● **問題文**:
捩り管形熱交換器についての本文から、「図3は本発明の実施形態2に係」から「水管1の軸断面を示している。」までをすべて、一字も変えずに書き写してください。

● **本文**:
※ ※ ※

図3は本発明の実施形態2に係る捩り管形熱交換器の製造方法を示す工程図、図4は本発明の実施形態2に係る捩り管形熱交換器の製造工程時の内管と外管の様子を示す断面図である。各図中、前述の実施形態1と同一部分には、同一符号を付してある。
【0021】
本実施形態2に係る捩り管形熱交換器6Bは、図3及び図4に示すように複数条の螺旋山1aと螺旋溝1bを持つ芯管となる内管すなわち水管1と、螺旋溝1bに沿うように巻き付けた外管すなわち複数の冷媒管2とで構成される。なお、図4は水管1の軸断面を示している。
【0022】
次に、本発明の実施形態2に係る捩り管形熱交換器の製造方法を図3に基づき、図4を参照しながら説明する。まず、外周に冷媒管2が巻き付けられる水管1に、冷媒管2よりも高くなるように複数条の螺旋山1aを形成する。このとき、螺旋山1aの内部の空洞の位置も冷媒管2より高くなるように形成する。次に、水管1の螺旋山1aの間に形成される複数条の螺旋溝1bに、冷媒管2を巻き付けて組付管を作成する(図3(a))。次いで、冷媒管2を巻き付けた水管1を一端側からカシメダイス5に通す(図3(b)、図4(a),(b))。これにより、水管1の螺旋溝1bに巻き付けた冷媒管2よりも螺旋山1aが飛び出ている部分を、内部に流路となる空洞1fが残るようにカシメて、水管1と冷媒管2を密着接合させ、捩り管形熱交換器6Bを得る(図3(b),(c)、図4(b),(c))。
【0023】
本発明の実施形態2に係る捩り管形熱交換器は、以上の製造方法により製造されるので、カシメ時、螺旋山1aにはカシメダイス5によって軸方向一端側から他端側に向けて力が加えられる。このため、水管1の螺旋山1aは、冷媒管2をその軸線を挟む一方の側より包み込むように塑性変形し、冷媒管2の巻き付けが多少緩くても、螺旋山1aの塑性変形部分1cが冷媒管2をその軸線を挟む一方の側より包み込み、冷媒管2を外方から押さえる形になり、水管1と冷媒管2は隙間無く密着する。これにより、水管1と冷媒管2の接触面積が増大し、伝熱性能が向上する。すなわち、前述の実施形態1のカシメ冶具を用いた場合とほぼ同じ効果が得られる。
【0024】
また、前記カシメ時、螺旋山1aの塑性変形部分1eは、内部に空洞1fが残るようにカシメられているので、空洞1fが流路となり、カシメによる水管1と冷媒管2の高密着、接触面積の増大効果と相俟って伝熱性能が格段に向上する。
【0025】
更に、水管1に圧力をかけないため、水管1が破裂することがなく、歩留りが向上し、製造コストを低減できる。
【符号の説明】
【0026】
1 水管(芯管となる内管)、1a 螺旋山、1b 螺旋溝、1c,1e 塑性変形部分、1d,1f 空洞、2 冷媒管(外管)、3 カシメ冶具、4 心金、5 カシメダイス、6A,6B 捩り管形熱交換器。

※ ※ ※

● **記録データ**:
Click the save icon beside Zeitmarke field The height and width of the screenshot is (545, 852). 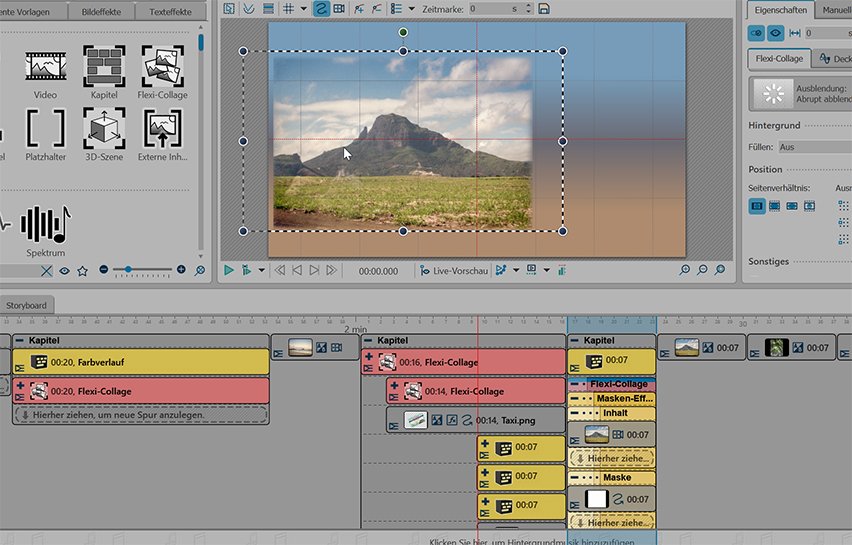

※ ※ ※

● **本問の解答**:
図3は本発明の実施形態2に係る捩り管形熱交換器の製造方法を示す工程図、図4は本発明の実施形態2に係る捩り管形熱交換器の製造工程時の内管と外管の様子を示す断面図である。各図中、前述の実施形態1と同一部分には、同一符号を付してある。
【0021】
本実施形態2に係る捩り管形熱交換器6Bは、図3及び図4に示すように複数条の螺旋山1aと螺旋溝1bを持つ芯管となる内管すなわち水管1と、螺旋溝1bに沿うように巻き付けた外管すなわち複数の冷媒管2とで構成される。なお、図4は水管1の軸断面を示している。